Issues of scale for environmental indicators

Abstract

The value of environmental indicators largely depends upon the spatial and temporal scale that they represent. Environmental indicators are dependent upon data availability and also upon the scale for which statements are required. As these may not match, changes in scales may be necessary. In this paper a geostatistical approach to analyse quantitative environmental indicators has been used. Scales, defined in terms of resolution and procedures, are presented to translate data from one scale to another: upscaling to change from high resolution data towards a low resolution, and downscaling for the inverse process. The study is illustrated with three environmental indicators. The first concerns heavy metals in the environment, where the zinc content is used as the indicator. Initially, data were present at a 1 km 2 resolution, and were downscaled to 1 m 2 resolution. High resolution data collected later showed a reasonable correspondence with the downscaled data.

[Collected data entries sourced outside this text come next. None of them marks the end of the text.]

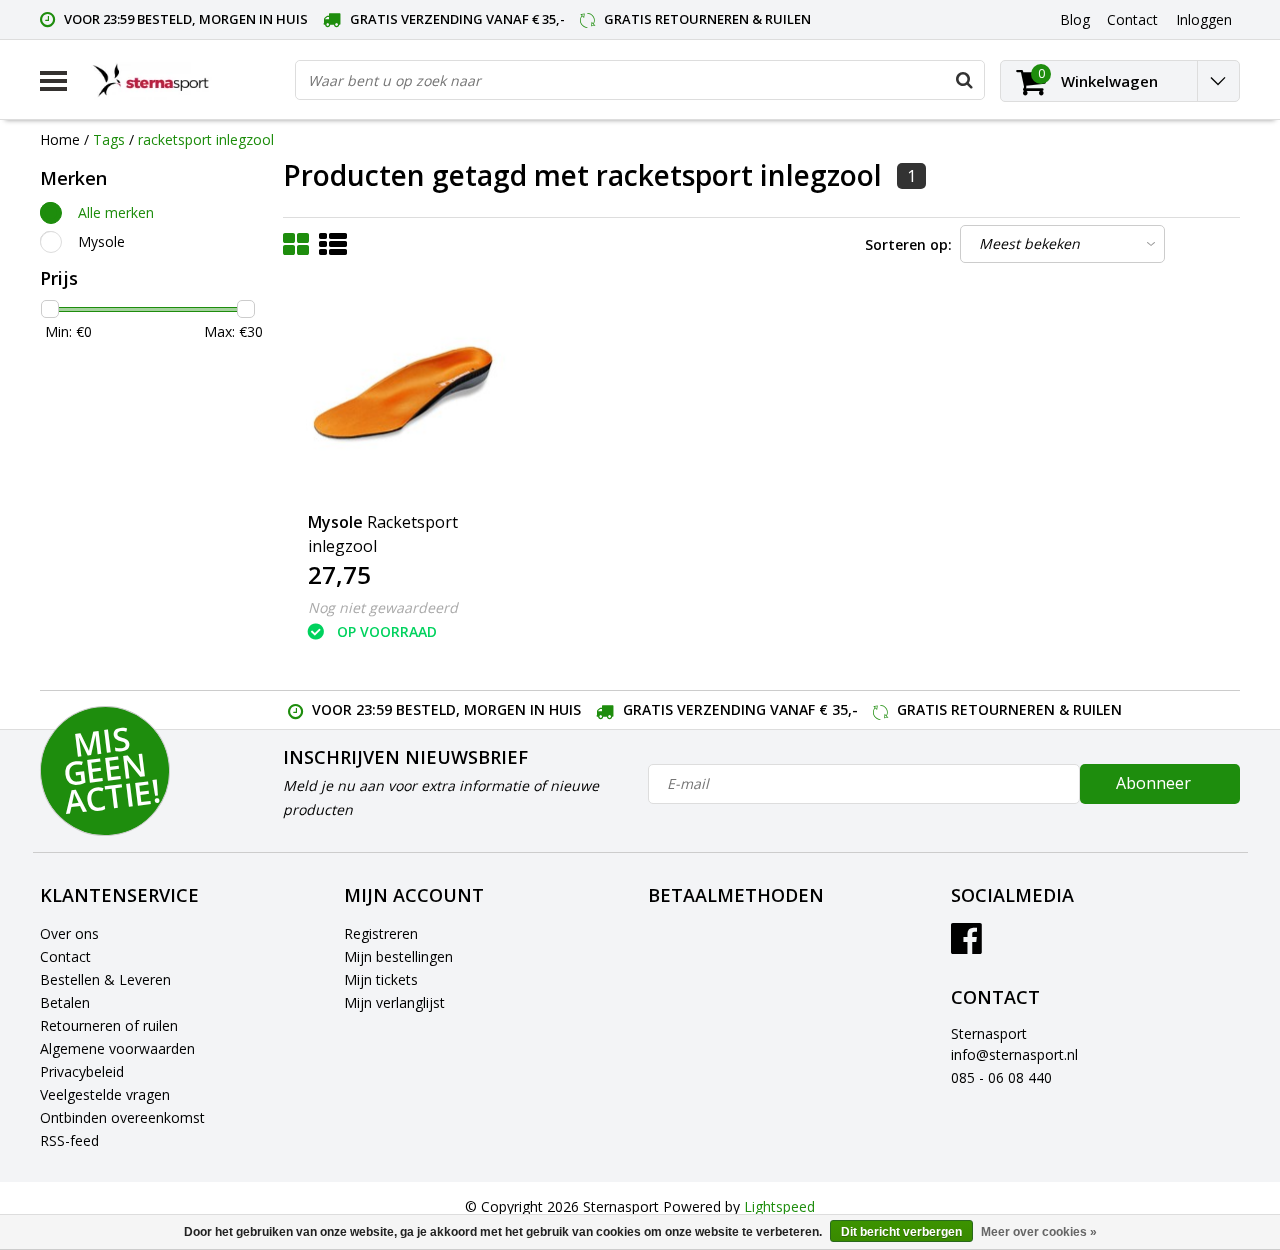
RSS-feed (69, 1140)
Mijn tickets (381, 979)
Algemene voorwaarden (117, 1048)
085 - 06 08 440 (1001, 1077)
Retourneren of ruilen (109, 1025)
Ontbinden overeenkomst (122, 1117)
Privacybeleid (82, 1071)
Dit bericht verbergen (901, 1232)
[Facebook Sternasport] (966, 945)
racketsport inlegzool (206, 139)
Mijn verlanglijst (394, 1002)
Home (60, 139)
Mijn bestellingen (398, 956)
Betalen (65, 1002)
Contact (65, 956)
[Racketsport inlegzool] (403, 395)
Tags (109, 139)
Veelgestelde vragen (105, 1094)
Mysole (101, 241)
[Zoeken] (964, 80)
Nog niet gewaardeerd (383, 607)
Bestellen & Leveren (105, 979)
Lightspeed (779, 1206)
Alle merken (116, 212)
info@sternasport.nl (1014, 1054)
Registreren (381, 933)
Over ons (69, 933)
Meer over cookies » (1039, 1232)
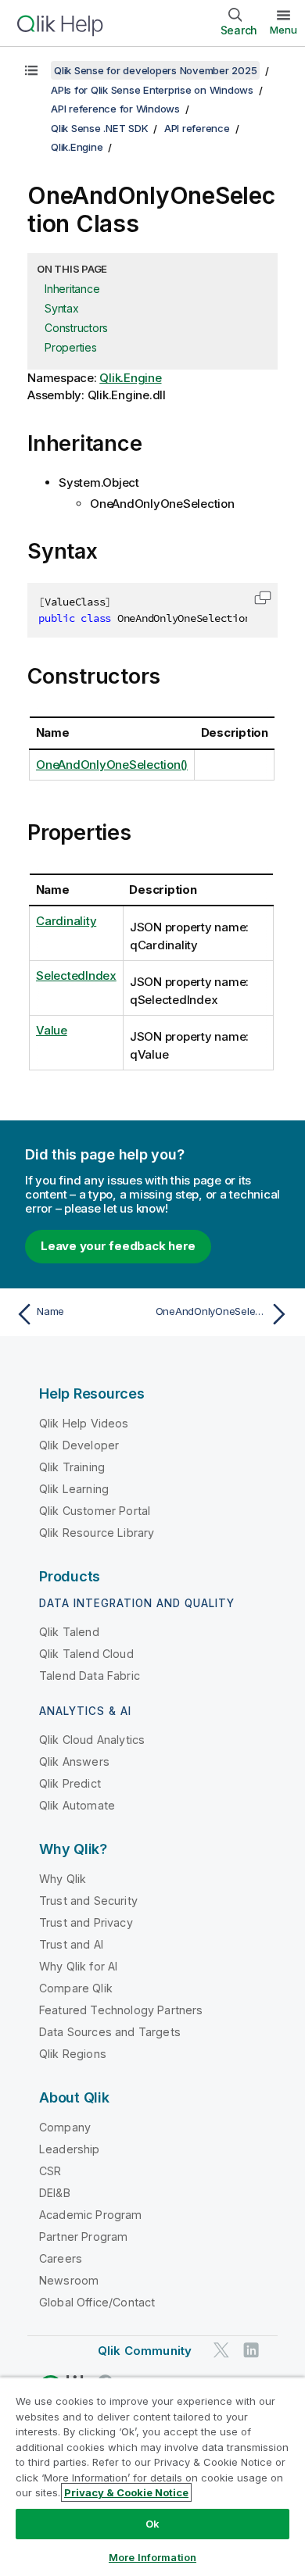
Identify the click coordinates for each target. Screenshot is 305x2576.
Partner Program (83, 2236)
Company (65, 2127)
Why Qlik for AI (78, 1966)
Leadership (69, 2149)
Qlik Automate (77, 1805)
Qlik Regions (72, 2053)
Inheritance (72, 288)
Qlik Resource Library (96, 1532)
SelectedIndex (76, 975)
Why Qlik (62, 1878)
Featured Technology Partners (121, 2010)
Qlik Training (72, 1467)
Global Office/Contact (97, 2302)
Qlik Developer (79, 1445)
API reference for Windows (115, 108)
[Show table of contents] (31, 70)
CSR (50, 2171)
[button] (262, 597)
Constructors (76, 327)
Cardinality (66, 920)
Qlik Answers (74, 1761)
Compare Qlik (76, 1988)
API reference (197, 128)
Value (51, 1030)
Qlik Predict (70, 1783)
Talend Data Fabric (89, 1675)
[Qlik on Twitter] (221, 2350)
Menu (283, 29)
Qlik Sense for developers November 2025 (155, 70)
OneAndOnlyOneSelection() (112, 764)
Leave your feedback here (118, 1245)
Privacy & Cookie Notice (126, 2492)
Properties (71, 347)
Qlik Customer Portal (94, 1510)
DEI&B (54, 2192)
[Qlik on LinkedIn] (251, 2350)
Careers (60, 2258)
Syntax (62, 308)
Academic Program (90, 2214)
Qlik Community (145, 2350)
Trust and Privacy (86, 1922)
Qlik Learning (74, 1488)
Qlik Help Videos (84, 1423)
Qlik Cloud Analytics (92, 1739)
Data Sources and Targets (110, 2031)
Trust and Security (88, 1900)
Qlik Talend (69, 1631)
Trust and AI (71, 1944)
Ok (152, 2523)
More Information (152, 2557)
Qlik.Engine (76, 147)
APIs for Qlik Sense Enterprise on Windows (152, 90)
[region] (152, 2476)
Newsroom (69, 2280)
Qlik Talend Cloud (86, 1653)
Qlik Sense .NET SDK (99, 128)
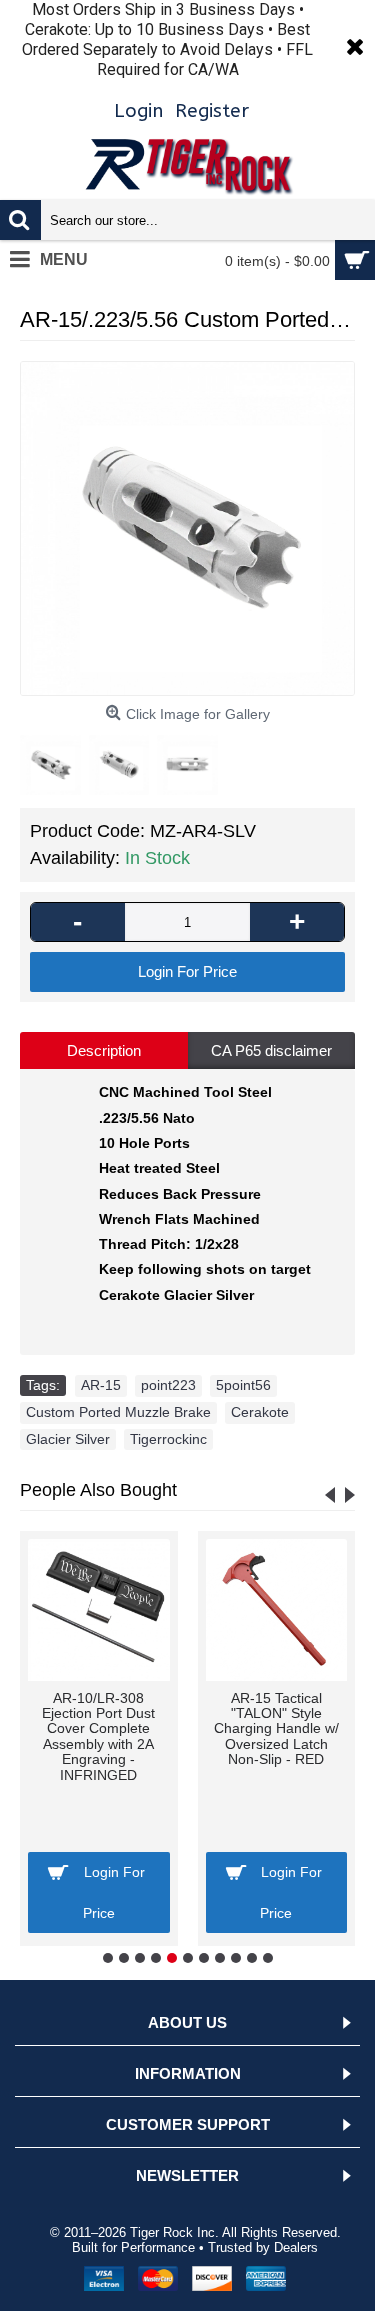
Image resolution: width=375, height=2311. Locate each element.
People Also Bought (98, 1490)
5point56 (243, 1385)
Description (104, 1050)
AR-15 (101, 1385)
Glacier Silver (68, 1439)
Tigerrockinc (168, 1439)
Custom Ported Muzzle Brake (118, 1412)
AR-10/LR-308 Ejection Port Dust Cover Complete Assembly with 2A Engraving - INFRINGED (98, 1736)
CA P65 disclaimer (271, 1050)
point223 (168, 1385)
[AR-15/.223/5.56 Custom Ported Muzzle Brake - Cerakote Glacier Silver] (187, 528)
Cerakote (260, 1412)
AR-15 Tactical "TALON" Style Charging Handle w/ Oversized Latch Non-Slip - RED (276, 1729)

Available covariates were also used. The second example is from the Rothamsted’s long-term experiments. Changes in scale are illustrated by simulating reduced data sets from the full dataset on grass cuts. A simple regression model related the yield from the second cut to that of the first cut in the cropping season. Reducing data availability (upscaling) resulted in poor estimates of the regression coefficients. The final example is on nitrate surpluses on Danish farms. Data at the field level are upscaled to the farm level, and the dispersion variance indicates differences between different farms. Geostatistical methods were useful to define, change and determine the most appropriate scales for environmental variables in space and in time.